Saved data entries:
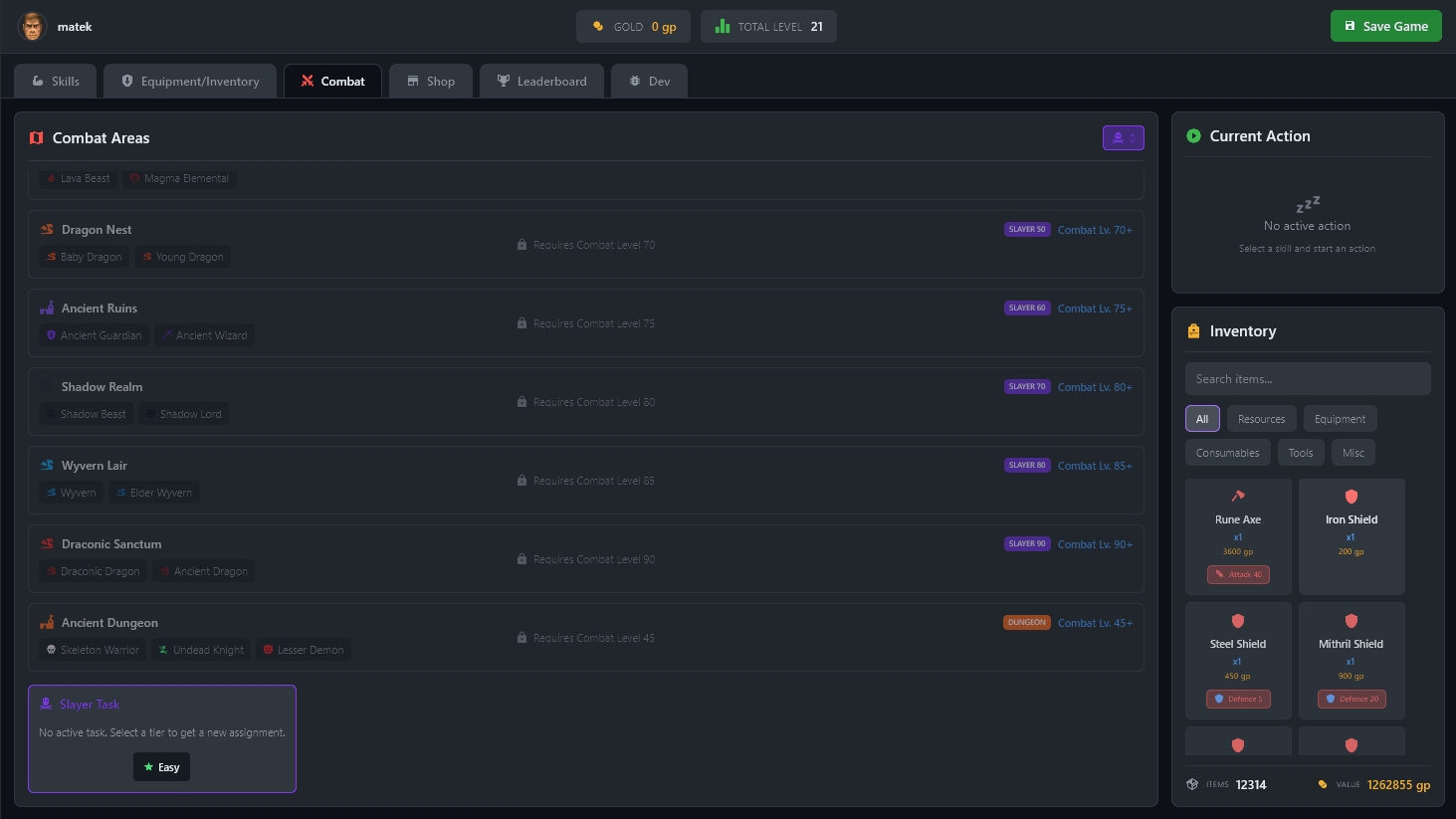Open the Shop tab
Screen dimensions: 1456x819
[x=430, y=82]
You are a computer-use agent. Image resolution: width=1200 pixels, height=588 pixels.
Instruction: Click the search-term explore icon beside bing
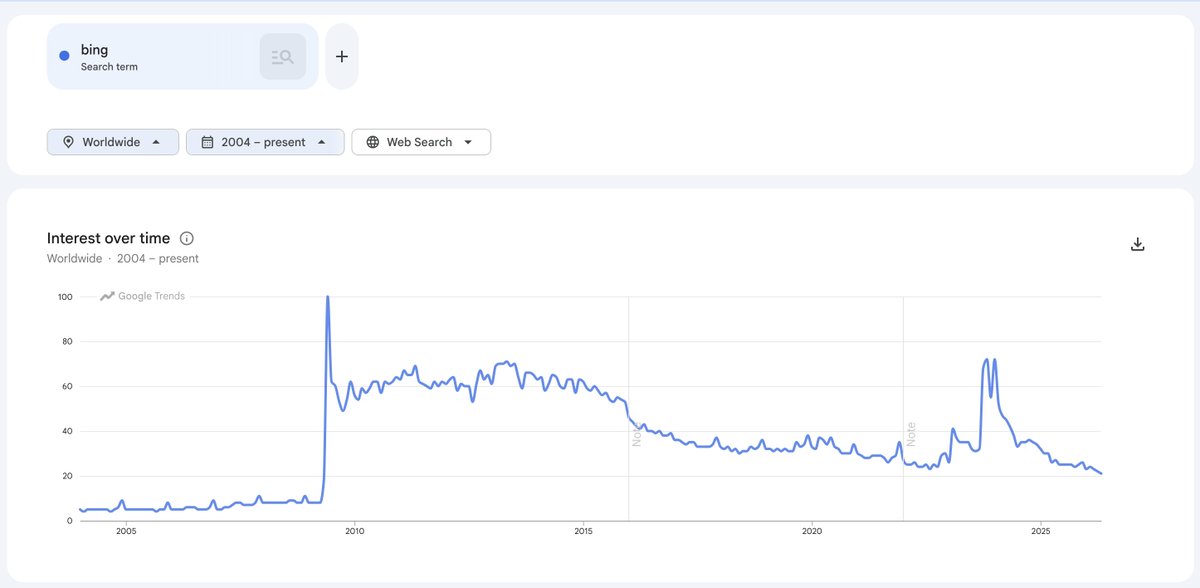pos(283,57)
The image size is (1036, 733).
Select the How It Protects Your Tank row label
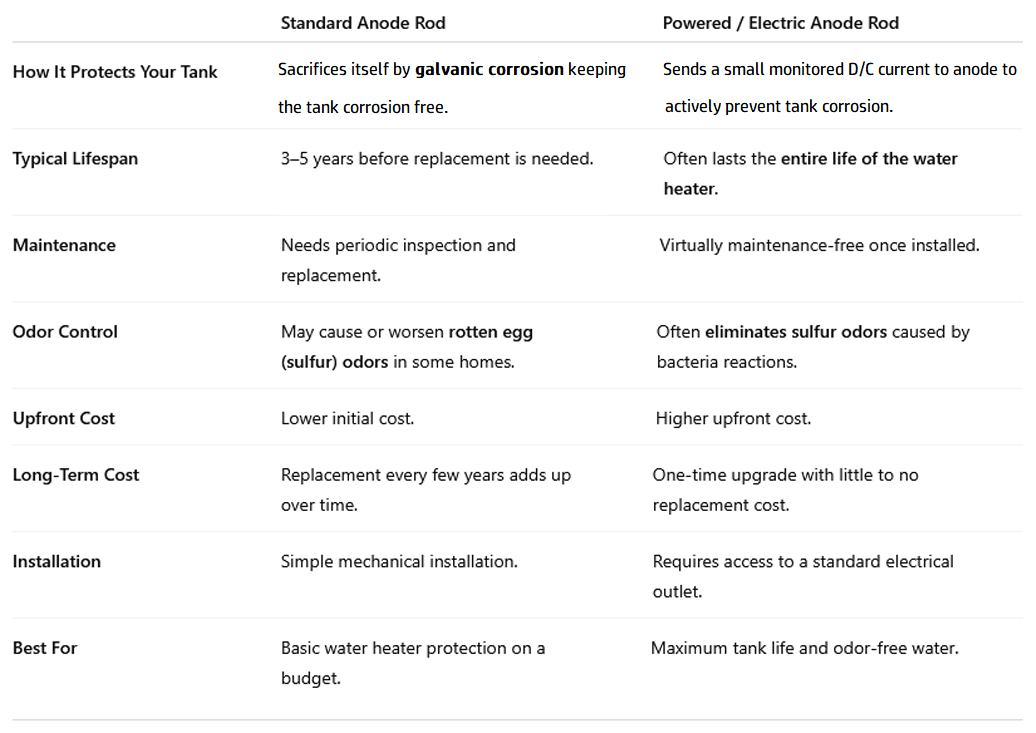115,72
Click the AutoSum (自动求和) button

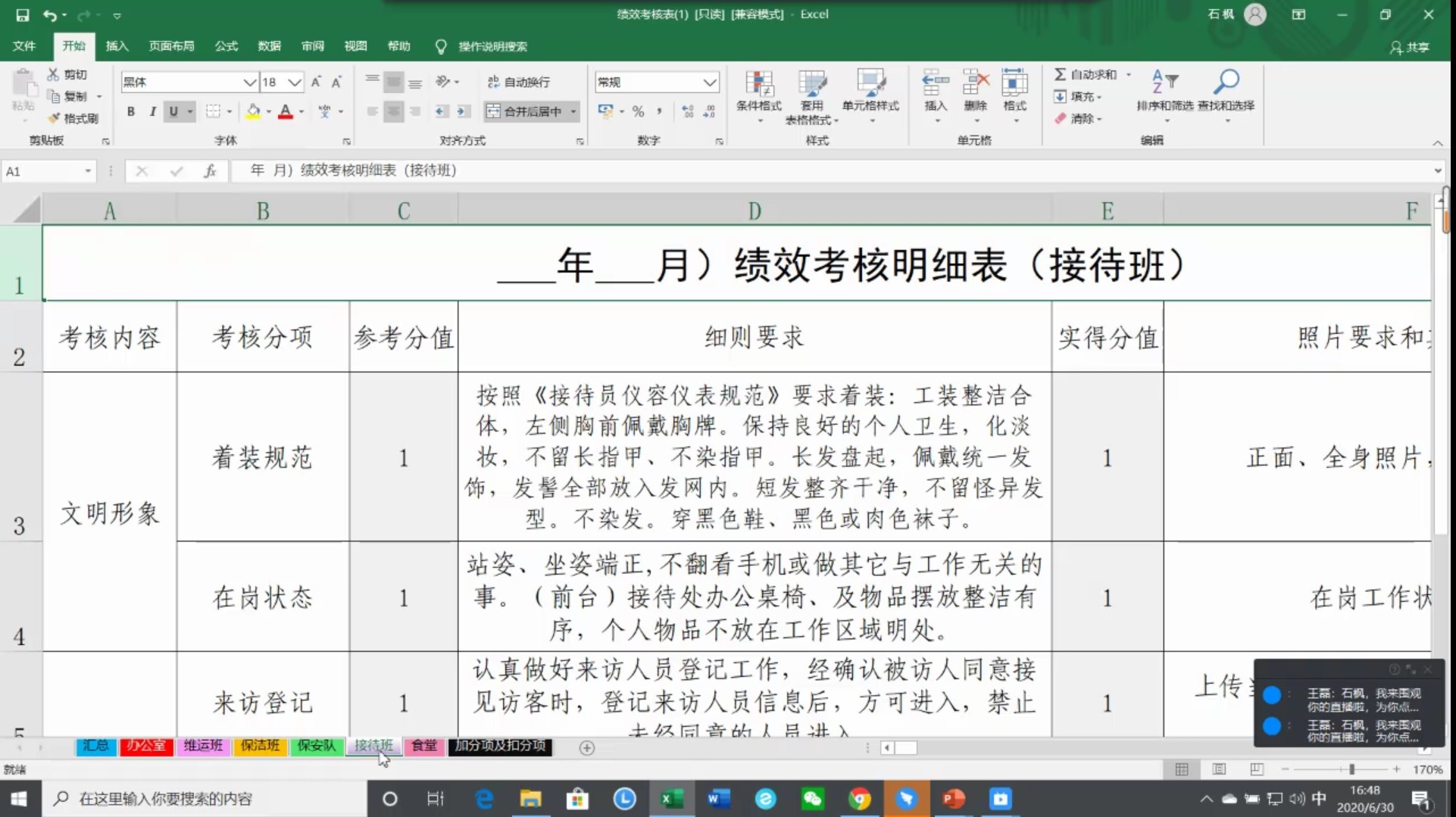(x=1086, y=74)
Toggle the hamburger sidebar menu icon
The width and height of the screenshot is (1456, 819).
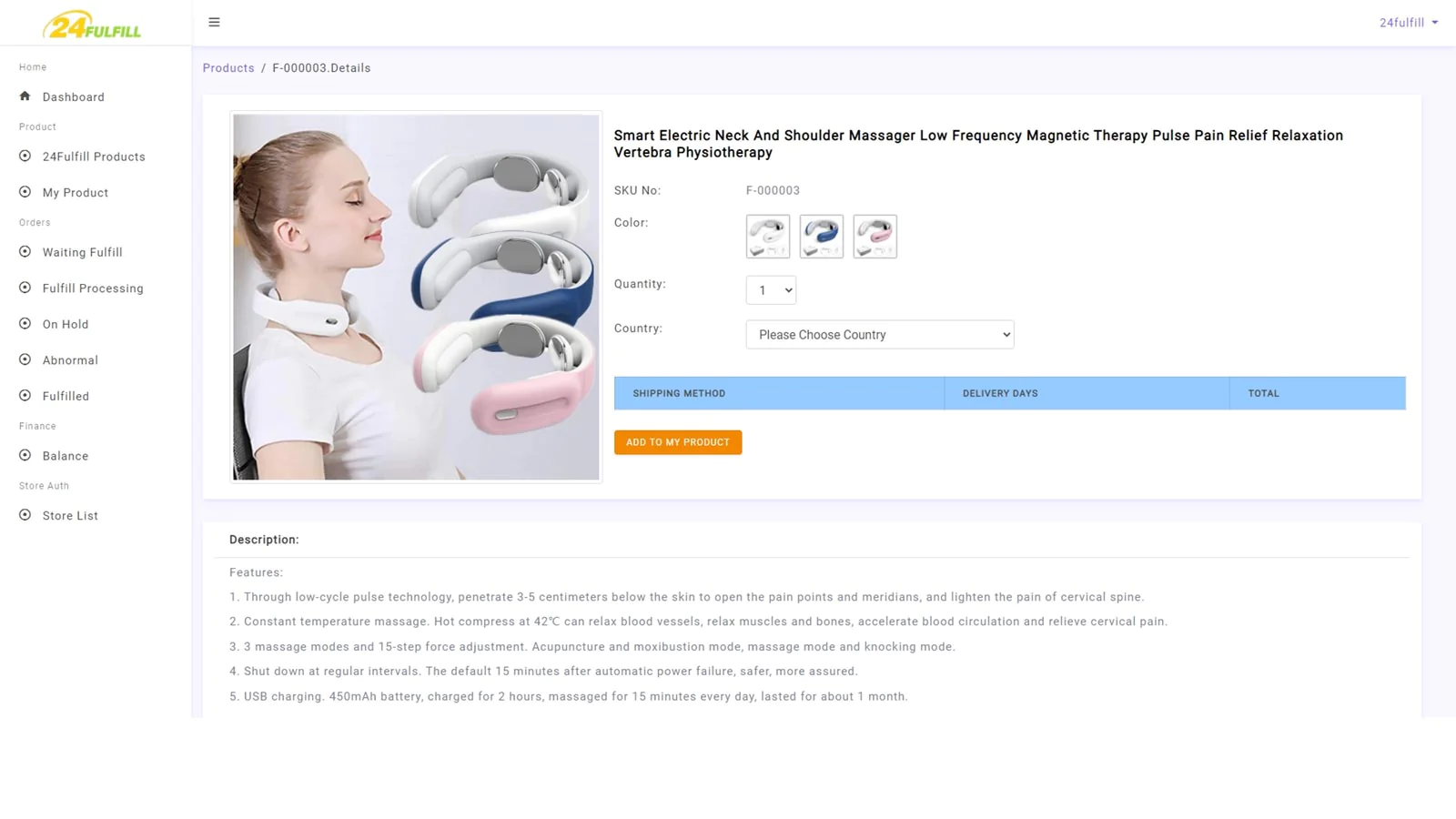(x=214, y=22)
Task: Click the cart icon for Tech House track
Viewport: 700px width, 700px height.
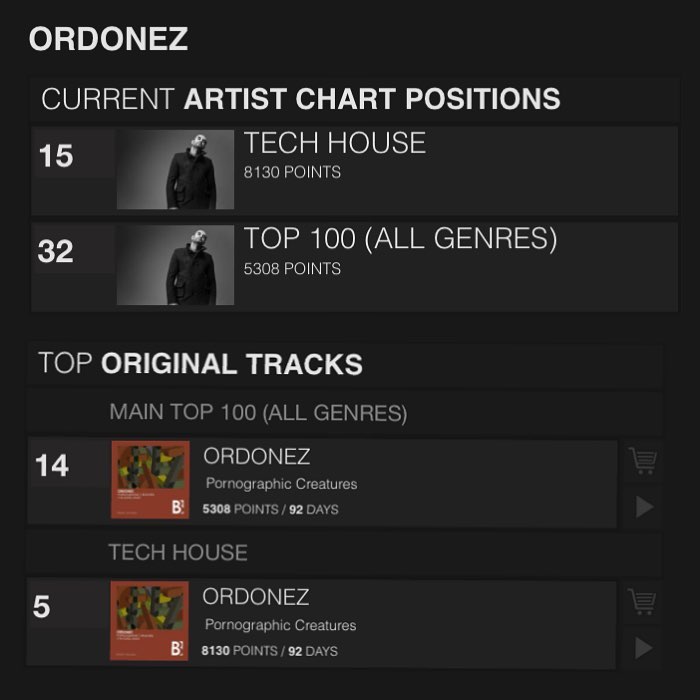Action: [643, 602]

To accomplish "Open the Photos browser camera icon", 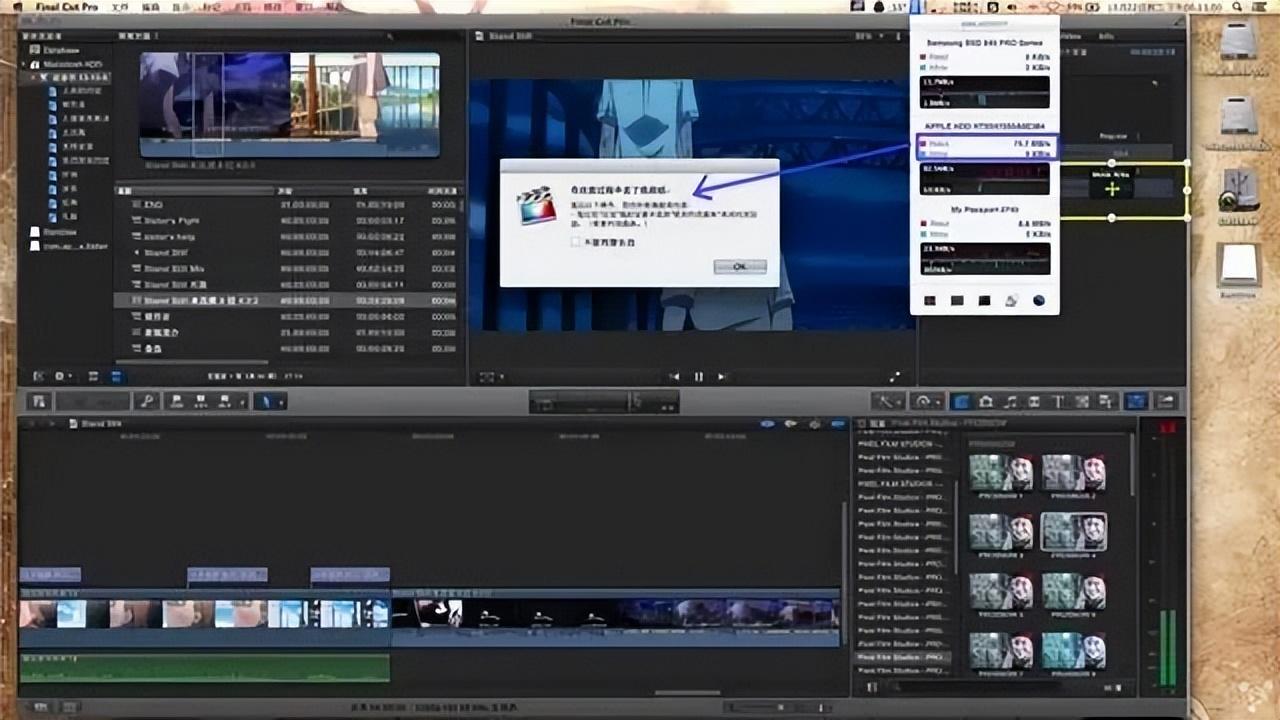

• **Requirement**
After locating the line containing "Click the AutoSum (自动求和) button" in the entries above, repeat only it and each later line through the end, exactly, without any pictures.

• **Exercise response**
Click the AutoSum (自动求和) button

(x=1086, y=74)
Toggle the hamburger sidebar menu icon
The width and height of the screenshot is (1456, 819).
(x=214, y=22)
Task: Click the cart icon for Tech House track
Viewport: 700px width, 700px height.
Action: [643, 602]

To accomplish "Open the Photos browser camera icon", 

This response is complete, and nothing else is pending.